The battle for control of the air over Bardufoss began for the Norwegians at the airfield with an intel update from HQ, Allied Forces North Norway (AFNN), stating that sources with eyes on the captured airfield at Banak were reporting a major Soviet strike consisting of dozens of Mig-23s and Mig-27s staging from the field. SIGINT was also indicating that the Soviets had been reinforced with regiments of Mig-29s and Su-27s, and that a Long-Range Aviation strike was likely forming up over the Kola. The warning was accompanied by an admonishment to get every ready fighter into the air to meet the threat.

As if to put an exclamation point on this report, the data-link to the E-3 AWACS making racetracks over central Norway began to show numerous contacts rising from Banak. Troublingly, at the same time the technicians on the AWACS also began to pick up significant aerial activity coming north from southern Finland.  The Finns had so far been troublingly quiet, both about the repeated Soviet violations of their airspace on the previous day and the few retaliatory incursions made by NATO jets. This new burst of activity over their major airbases indicated that this passive posture might be changing.

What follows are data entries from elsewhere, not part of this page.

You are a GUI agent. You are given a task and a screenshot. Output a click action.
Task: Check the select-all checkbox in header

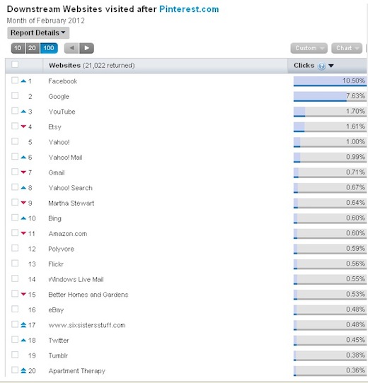click(15, 64)
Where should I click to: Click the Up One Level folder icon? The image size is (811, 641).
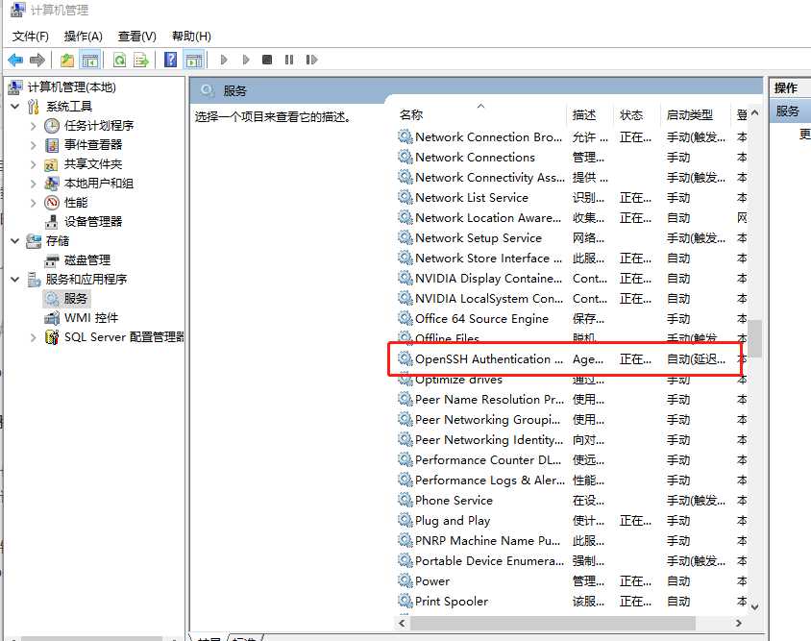point(67,60)
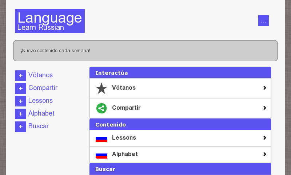Expand the plus icon next to Vótanos
The height and width of the screenshot is (175, 291).
pos(20,75)
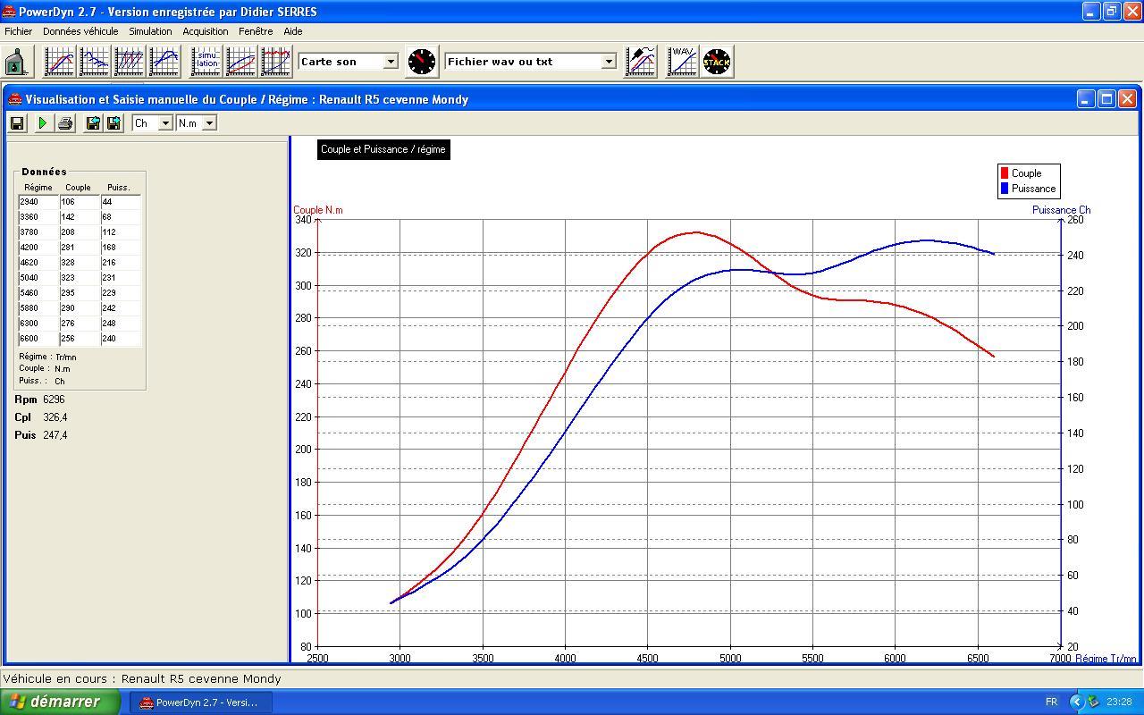
Task: Click the save floppy disk icon
Action: pos(17,123)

The three airborne NATO F-16s continued to circle over the Lyngen position while additional Norwegian and Dutch F-16s as well as American F-15s began to rotate off the runways of Evenes, Bardufoss, and Bodo and roar upward into the dreary arctic winter clouds which quickly obscured them from view. Unfortunately, the exhausted ground crews were struggling to keep up with the tempo of operations and many of the NATO aircraft were still in various states of readiness, so the numbers rising to meet the new Russian push were paltry and arriving piecemeal. Still, the reports that the NATO pilots were receiving from the controllers on the AWACS gave them confidence about their ability to meet the initial Russian thrust.

Based on the emissions from the Russians’ air-to-air radars, the EW techs on the NATO control aircraft and its accompanying ELINT bird began to decipher two distinct streams of Russian aircraft approaching central Norway. The first, coming from the captured field at Banak, appeared to be composed of about three squadrons of Mig-23s. These would not be overly difficult for the gathering NATO air strength to deal with, but dealt with they must be, and therein lay the tactical problem. Behind the Mig-23s, approaching from bases in the Kola across Finnish airspace, was a second stream of much more lethal Mig-29 and Su-27 fighters accompanied by yet more Mig-23s. These would arrive behind the first stream and after the NATO fighters had been forced to break formation and expend most if not all of their air-to-air ordnance. Yet another concern was the northward movement of several flights of Finnish fighters, who would arrive near the battle space just behind the first wave of Soviet aircraft.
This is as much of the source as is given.